2022-03-15(182)Engineering law and the ICE Contracts

Although a time limit for validity of a tender may not bind the tenderer, it does have the effect that the tender ends automatically when the time expires (p. 134, N. 2). An employer or main contractor should be careful not to let the time go by before accepting, or the tenderer may demand improved terms for revival of his tender.

As to waiver, see p. 157.

(c) WRITING. Generally, provided the courts believe verbal evidence that a contract was made, it is perfectly effective even though not recorded in writing. But in some cases—e.g. contracts of guarantee (pp. 320–2) and (unless the contract has been partly performed) contracts relating to land or easements (p. 423)—a contract is not enforceable without written evidence however much verbal proof of it there may be. 

And the whole business of tying everything up in a proper written contract is strongly recommended by lawyers in all cases, and not for self-interest—without being cynical the following may be given as a general warning:

     A trading agreement was made to which the parties added what they called an “honourable pledge” clause—that the agreement was to be binding in honour only and not to be enforceable by the courts.

     Presumably the parties had particular confidence in the integrity of each other, but in fact they eventually fell out and one party took proceedings to the House of Lords in an unsuccessful effort to have the agreement enforced.
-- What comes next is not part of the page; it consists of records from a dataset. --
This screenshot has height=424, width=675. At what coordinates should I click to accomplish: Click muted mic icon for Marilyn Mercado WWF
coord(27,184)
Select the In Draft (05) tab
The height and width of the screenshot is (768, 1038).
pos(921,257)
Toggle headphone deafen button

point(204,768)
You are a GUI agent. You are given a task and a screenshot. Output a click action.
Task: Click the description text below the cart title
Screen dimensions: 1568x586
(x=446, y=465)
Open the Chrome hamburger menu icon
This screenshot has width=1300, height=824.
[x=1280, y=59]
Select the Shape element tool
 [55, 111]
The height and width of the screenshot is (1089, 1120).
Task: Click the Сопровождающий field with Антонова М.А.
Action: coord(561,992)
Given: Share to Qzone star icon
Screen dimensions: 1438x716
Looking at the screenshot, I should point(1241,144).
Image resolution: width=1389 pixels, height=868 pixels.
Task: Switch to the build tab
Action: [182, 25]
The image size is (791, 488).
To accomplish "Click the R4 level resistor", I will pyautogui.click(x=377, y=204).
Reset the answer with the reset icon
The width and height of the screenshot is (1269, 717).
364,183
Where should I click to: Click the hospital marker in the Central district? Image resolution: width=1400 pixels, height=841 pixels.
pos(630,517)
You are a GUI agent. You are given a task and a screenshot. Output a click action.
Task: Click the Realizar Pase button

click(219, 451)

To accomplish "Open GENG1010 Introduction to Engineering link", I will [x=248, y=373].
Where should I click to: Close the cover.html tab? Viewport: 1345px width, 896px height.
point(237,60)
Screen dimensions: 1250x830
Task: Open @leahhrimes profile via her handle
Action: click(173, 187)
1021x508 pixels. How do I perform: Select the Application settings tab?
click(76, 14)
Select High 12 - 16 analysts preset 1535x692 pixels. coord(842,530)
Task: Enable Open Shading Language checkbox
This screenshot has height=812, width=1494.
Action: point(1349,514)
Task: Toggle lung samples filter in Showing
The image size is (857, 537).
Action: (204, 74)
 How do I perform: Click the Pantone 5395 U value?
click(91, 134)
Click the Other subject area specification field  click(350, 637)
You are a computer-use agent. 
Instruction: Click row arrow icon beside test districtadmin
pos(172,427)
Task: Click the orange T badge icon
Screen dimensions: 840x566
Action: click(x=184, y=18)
The result was a five-figure profit to the legal profession in costs. 

Of course, legal and moral right should not be confused and it is not generally profitable in the long run to pay too much attention to the legal limits of one’s duties, but a detailed written contract does supply a framework for preventing and settling disputes.

(d) CAPACITY. A person under 18 is in some circumstances not bound by a contract. More important, a corporation may have only limited capacity to make a contract. A local authority or other statutory corporation has only the power to make contracts given to it by statute, and contracts outside these powers (technically ultra vires) are not binding. In the case of the ordinary commercial company legislation and the wide powers traditionally conferred by the memorandum of association, which is the constitution of the company, have made the ultra vires rule unimportant in practice. 

The rule which formerly required a contract by a corporation to be under seal has been repealed. The Crown is now fully liable on contracts made on its behalf, provided the agent making the contract has authority, and no special formalities are necessary.